Top of SUPPLIED DATA

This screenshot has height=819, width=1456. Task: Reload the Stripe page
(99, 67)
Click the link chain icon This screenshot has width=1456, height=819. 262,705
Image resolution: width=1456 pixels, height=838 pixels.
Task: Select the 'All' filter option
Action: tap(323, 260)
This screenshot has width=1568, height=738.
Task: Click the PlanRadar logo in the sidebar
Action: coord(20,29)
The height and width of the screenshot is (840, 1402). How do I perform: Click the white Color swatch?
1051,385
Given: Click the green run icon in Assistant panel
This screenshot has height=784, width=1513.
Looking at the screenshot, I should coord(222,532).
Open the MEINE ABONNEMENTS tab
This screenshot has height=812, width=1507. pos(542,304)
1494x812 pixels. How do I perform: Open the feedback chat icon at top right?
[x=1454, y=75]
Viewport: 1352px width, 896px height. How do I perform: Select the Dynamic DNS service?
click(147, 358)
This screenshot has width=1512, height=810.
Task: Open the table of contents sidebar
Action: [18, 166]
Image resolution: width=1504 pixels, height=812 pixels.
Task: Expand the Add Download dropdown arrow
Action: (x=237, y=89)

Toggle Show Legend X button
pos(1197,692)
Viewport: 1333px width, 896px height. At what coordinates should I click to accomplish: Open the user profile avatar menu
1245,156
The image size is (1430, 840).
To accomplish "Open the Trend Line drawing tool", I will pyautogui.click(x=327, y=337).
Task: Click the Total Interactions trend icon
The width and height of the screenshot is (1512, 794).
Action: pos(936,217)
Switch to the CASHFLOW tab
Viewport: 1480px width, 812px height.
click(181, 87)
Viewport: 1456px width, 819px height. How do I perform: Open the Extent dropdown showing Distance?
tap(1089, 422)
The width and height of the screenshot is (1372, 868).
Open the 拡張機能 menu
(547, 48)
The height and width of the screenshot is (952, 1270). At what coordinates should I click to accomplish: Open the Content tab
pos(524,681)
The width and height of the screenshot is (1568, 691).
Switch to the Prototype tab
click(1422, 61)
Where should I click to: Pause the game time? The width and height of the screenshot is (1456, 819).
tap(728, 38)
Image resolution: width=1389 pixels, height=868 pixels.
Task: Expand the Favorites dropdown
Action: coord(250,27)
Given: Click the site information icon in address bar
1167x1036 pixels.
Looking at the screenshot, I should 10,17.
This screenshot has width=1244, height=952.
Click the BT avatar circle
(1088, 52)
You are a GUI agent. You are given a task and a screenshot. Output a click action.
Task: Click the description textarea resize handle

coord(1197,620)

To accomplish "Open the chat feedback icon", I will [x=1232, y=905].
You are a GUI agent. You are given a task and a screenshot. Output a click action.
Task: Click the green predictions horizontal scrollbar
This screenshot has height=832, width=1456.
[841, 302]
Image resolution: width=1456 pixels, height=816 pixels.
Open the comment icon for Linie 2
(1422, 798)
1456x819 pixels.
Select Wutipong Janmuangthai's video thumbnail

Bottom of SUPPLIED DATA

■ WHAT THIS TASK INVOLVES ■
Write down again, exactly as given, only the lines above that fall from the line with "Click the link" to the line with "Task: Click the Total Interactions trend icon", inclusive.

■ TASK ANSWER ■
Click the link chain icon This screenshot has width=1456, height=819. 262,705
Image resolution: width=1456 pixels, height=838 pixels.
Task: Select the 'All' filter option
Action: tap(323, 260)
This screenshot has width=1568, height=738.
Task: Click the PlanRadar logo in the sidebar
Action: coord(20,29)
The height and width of the screenshot is (840, 1402). How do I perform: Click the white Color swatch?
1051,385
Given: Click the green run icon in Assistant panel
This screenshot has height=784, width=1513.
Looking at the screenshot, I should coord(222,532).
Open the MEINE ABONNEMENTS tab
This screenshot has height=812, width=1507. pos(542,304)
1494x812 pixels. How do I perform: Open the feedback chat icon at top right?
[x=1454, y=75]
Viewport: 1352px width, 896px height. How do I perform: Select the Dynamic DNS service?
click(147, 358)
This screenshot has width=1512, height=810.
Task: Open the table of contents sidebar
Action: [18, 166]
Image resolution: width=1504 pixels, height=812 pixels.
Task: Expand the Add Download dropdown arrow
Action: (x=237, y=89)

Toggle Show Legend X button
pos(1197,692)
Viewport: 1333px width, 896px height. At what coordinates should I click to accomplish: Open the user profile avatar menu
1245,156
The image size is (1430, 840).
To accomplish "Open the Trend Line drawing tool", I will pyautogui.click(x=327, y=337).
Task: Click the Total Interactions trend icon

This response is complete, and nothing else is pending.